Assad to repossess Syria’s graveyards

07 June 2018

By Katie Pelikanou

THE SYRIAN regime is undertaking a thinly-veiled legal manoeuvre to punish the millions of refugees who have fled the civil war, and entrench the postwar sectarian redivision of Syria by repossessing their homes.

The government of dictator Bashar Al-Assad enacted this law whilst the remnants of the Syrian army, along with Iranian and Hezbollah militias, was brutally liquidating the Ghouta pocket, shortly followed by a shelling campaign against the Palestinians in the Yarmouk refugee camp.

‘Law 10’ was signed on 2 April, and gave all homeowners just six weeks to register their properties and provide proof of ownership. Those who don’t will have their properties seized by the state.

Half of the Syrian population have fled their homes. This move is a clear attempt to permanently shift the demographic balance and re-establish the regime’s authority after it has turned half its population into refugees. Given the situation on the ground, up to six million internally displaced Syrians and five million refugees face being permanently dispossessed.

As with property seizures in the Balkans during the 1990s and in Lebanon following the civil war, this will repopulate entire towns with regime supporters from higher social classes. But this is merely an administrative measure to legalise the principal means of depopulating entire towns and regions: chemical warfare, bombing and shelling attacks, starvation, fuel and medical aid sieges – all carried out with Russian backing, and passivity from the West.

The timeframe is a clear sign of the regime’s intentions. To establish property rights, individuals would have had to return to the region of their property to declare ownership – a close friend or relative with power of attorney could do this but this legal process would take months.

Clearly this is an impossible task for those who have fled with no practical means of returning; the legal transfer of ownership will have been far from the minds of those fleeing Assad’s indiscriminate chemical weapon and barrel bomb attacks. In the chaos of war, it is estimated that at least 70 per cent of Syrian refugees lack even basic identity documents; few took property deeds with them. The regime is determined to capitalise on this.

An added factor is that returning requires security clearance, a significant deterrent for those who fled regions that were under opposition control—or whose relatives remained—who will rightly fear retribution by the regime.

Under the guise of ‘reconstruction’, the Syrian regime is in fact extending Decree 66, an ‘urban planning’ measure enacted in 2012, which grants the regime the right to confiscate property. This led to several large scale demolitions and evacuations in Damascus and Hama between 2012-13. The ongoing Marota City project in Damascus has involved the forced evacuation of the working and lower middle class communities who have received neither compensation nor guarantee of return.

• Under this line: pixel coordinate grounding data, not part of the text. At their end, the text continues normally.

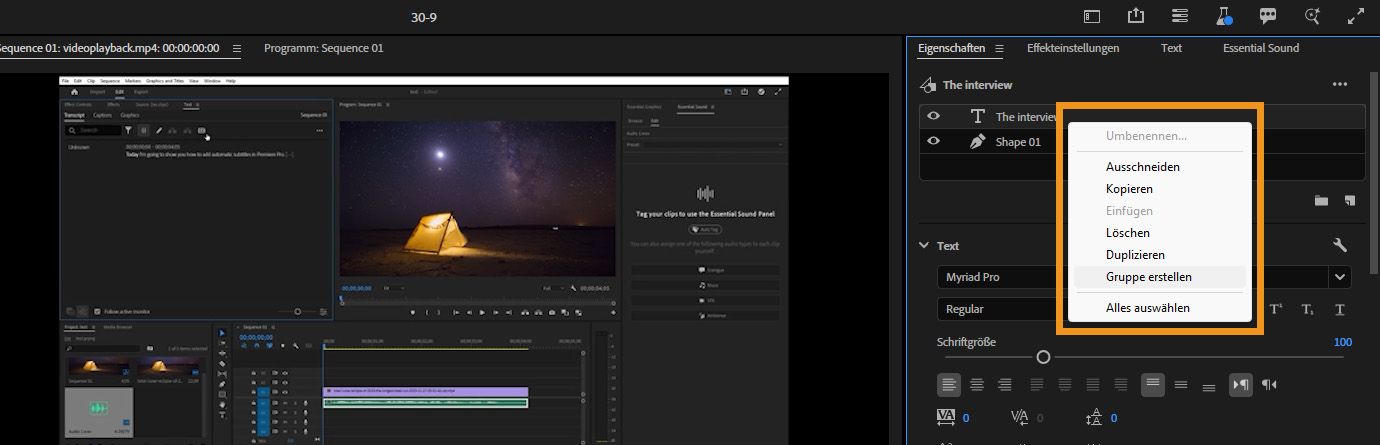1380x445 pixels.
Task: Hide the 'The interview' text layer
Action: [x=933, y=117]
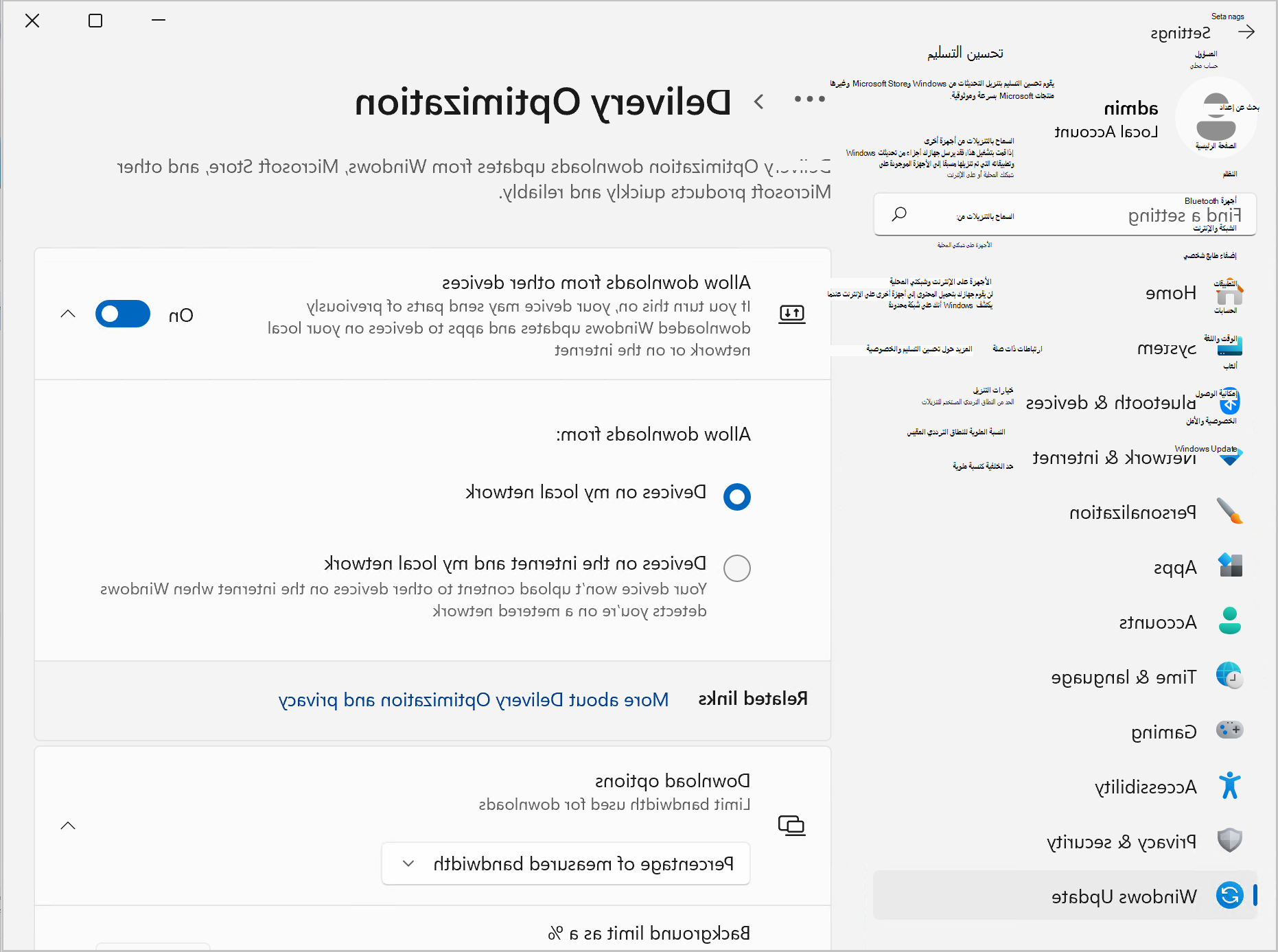Collapse the Download options section
The image size is (1278, 952).
coord(68,826)
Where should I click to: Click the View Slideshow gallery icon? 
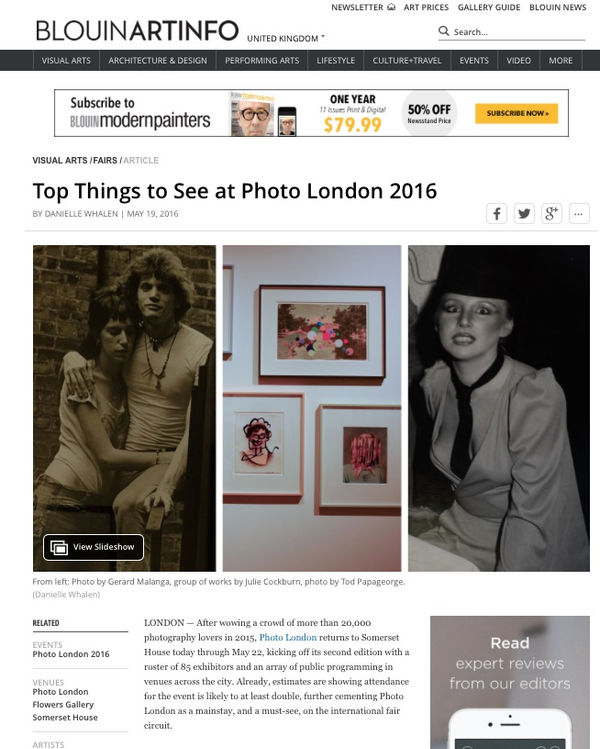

That this is an attempt to rearrange the demographic map of Syria by repopulating rebel areas with loyalists who will be bound to the regime is self-evident. In the process these designated regions of redevelopment are destined to become lucrative opportunities for the neoliberal kleptocrats that make up the extended Assad family – plus the foreign allies who will demand their pound of flesh. As with the Marota City project, this is providing significant financial rewards for those turning Syria’s graveyards into goldmines.

Ironically for a regime which claims to defend the Palestinians, Law 10 is effectively a copy of Israel’s ‘Absentee Property Law’, enacted after the 1948 expulsions, which enables the Israeli state to confiscate property of Palestinian refugees.

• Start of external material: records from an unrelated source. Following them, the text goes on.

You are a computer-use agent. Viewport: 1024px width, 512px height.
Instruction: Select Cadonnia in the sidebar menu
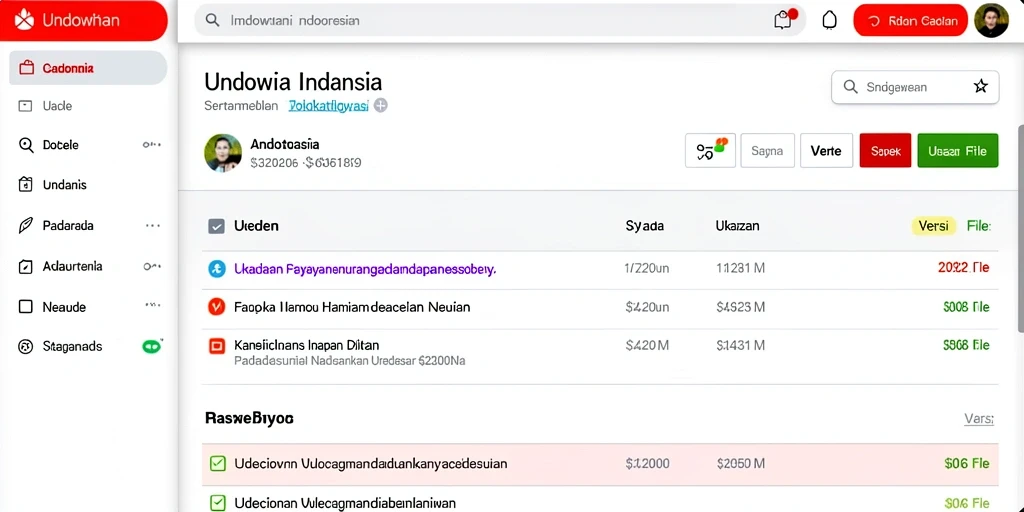coord(88,68)
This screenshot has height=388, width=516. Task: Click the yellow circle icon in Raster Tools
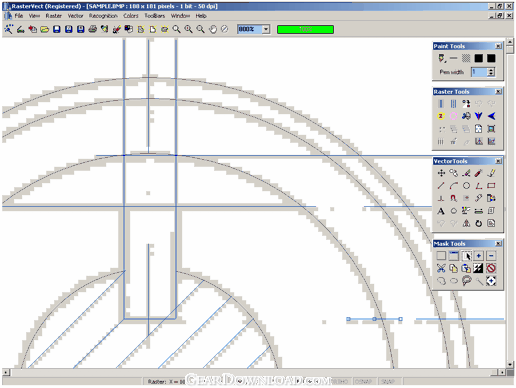pos(441,116)
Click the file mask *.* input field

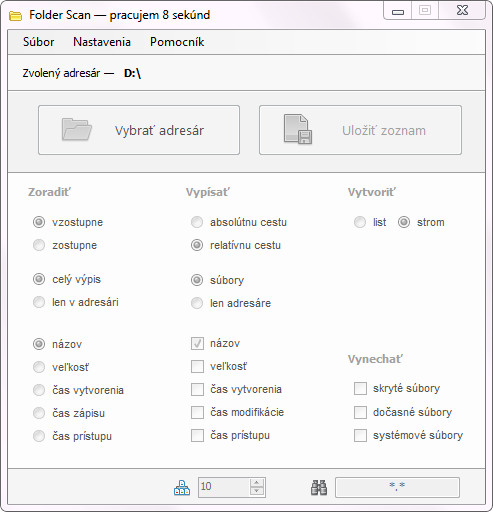click(397, 487)
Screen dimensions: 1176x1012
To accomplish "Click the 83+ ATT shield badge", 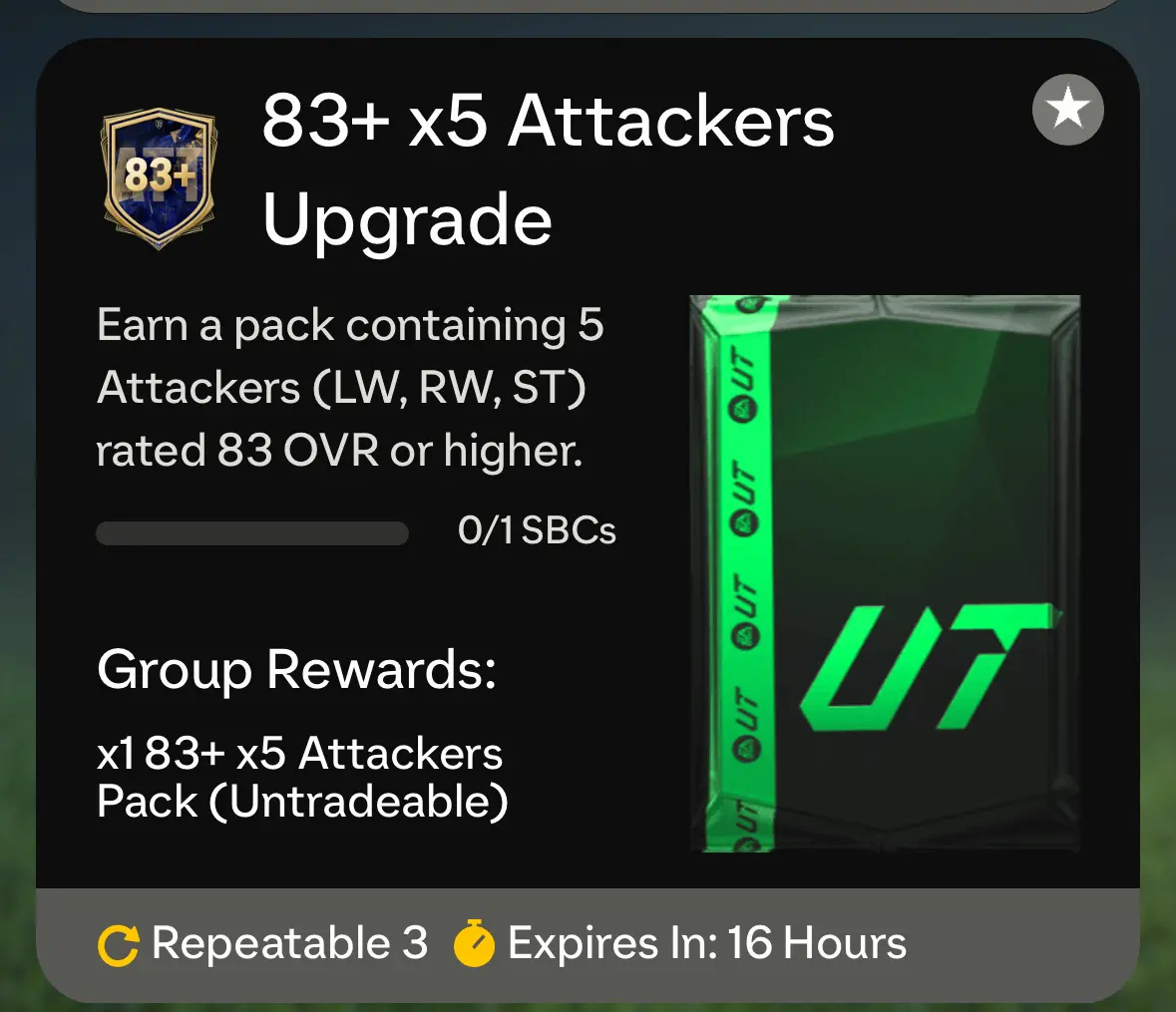I will (159, 178).
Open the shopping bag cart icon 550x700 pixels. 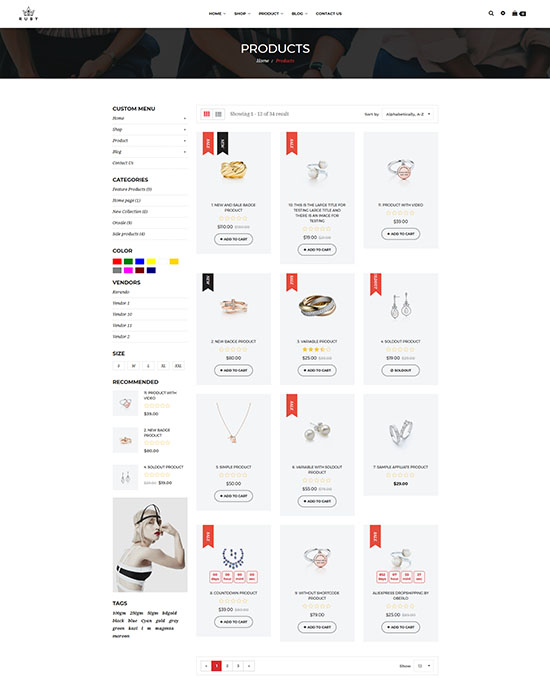click(x=519, y=13)
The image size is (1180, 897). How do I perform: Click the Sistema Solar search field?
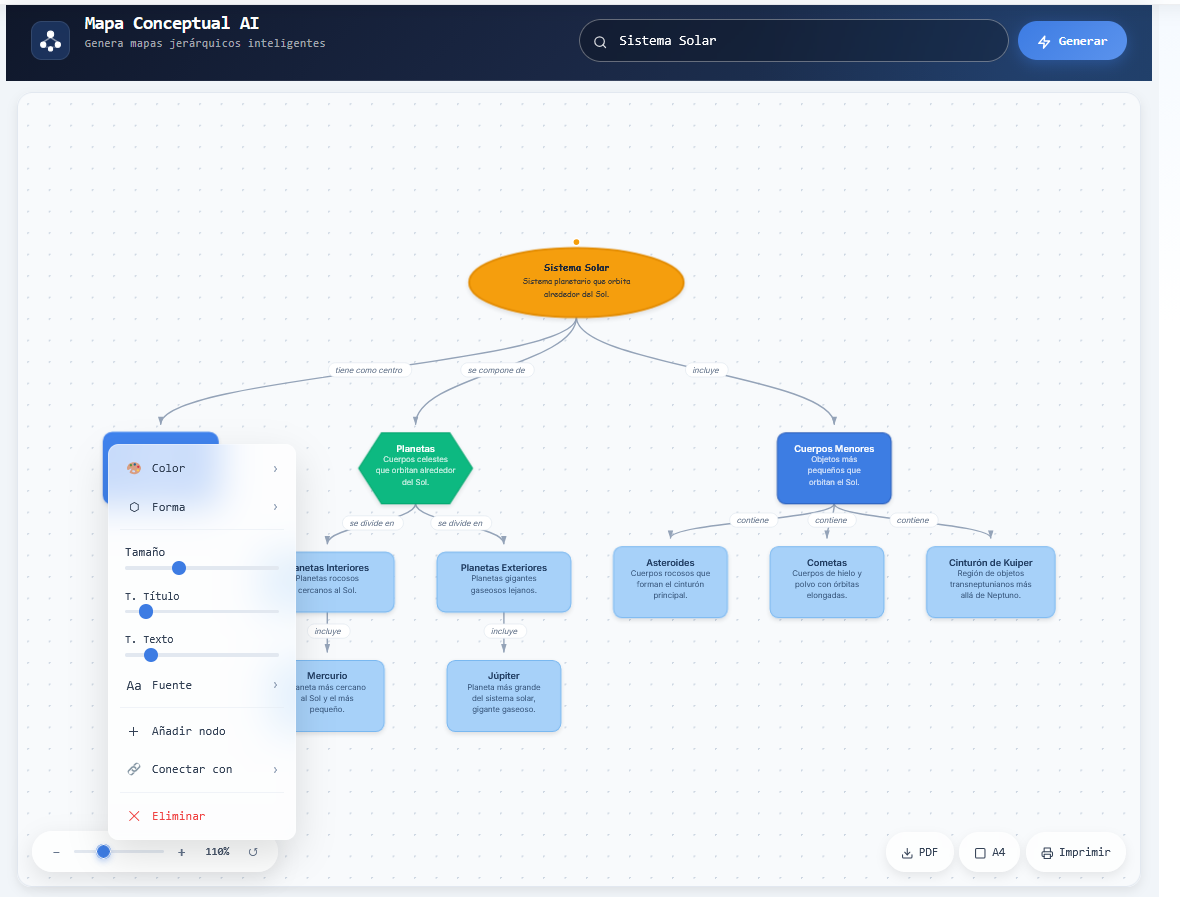click(x=800, y=41)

Whilst this goes on, the contemptible disregard demonstrated by France, Britain and the United States towards the victims of seven years of total war in Syria (including their own bombing of civilian areas) has abandoned millions of refugees to an uncertain fate in neighbouring states that, facing their own economic and political upheaval, are less than inclined to be well-disposed towards them.

Millions of refugees stuck in hellish refugee camps face the prospect of years of being used as pawns as the region’s map is redivided by the victors. Lebanon’s Michel Aoun has ominously suggested the one million Syrians in the region to return to “secure areas”. This has echoes of Germany’s policy towards Afghan refugees. Under the diplomatic cover of having taken in almost a million mainly Syrian refugees, Angela Merkel’s government is now deporting Afghan refugees to “secure areas” in a country that remains ravaged by war and imperialist occupation.

From Yemen to Turkey, the Middle East has become a vast open air refugee camp, with millions of refugees condemned to eke out a miserable existence, dependent on the toleration of the local governments, and charitable organisations.

The Palestinians have been refugees in their own lands for 70 years. Without a fundamental change in the economic and political organisation of the Middle East, they will be joined in decades of exile by millions more refugees from every country in the region.

The scale of the catastrophe and the intensification of war and great power rivalry precludes simplistic solutions.

To begin with socialists in the West must demand our state open their borders to refugees and grants them indefinite right to work and live here. Secondly, we need to rebuild the antiwar movement to put an end to the brutal occupations and to support for dictators which ensures they continue to defend our rulers’ imperialist interests. Finally we need to reassert the centrality of solidarity with the Palestinian people and their legitimate resistance; the resolution to which strikes at the lynchpin of western imperialism’s colonisation and subordination of the whole region.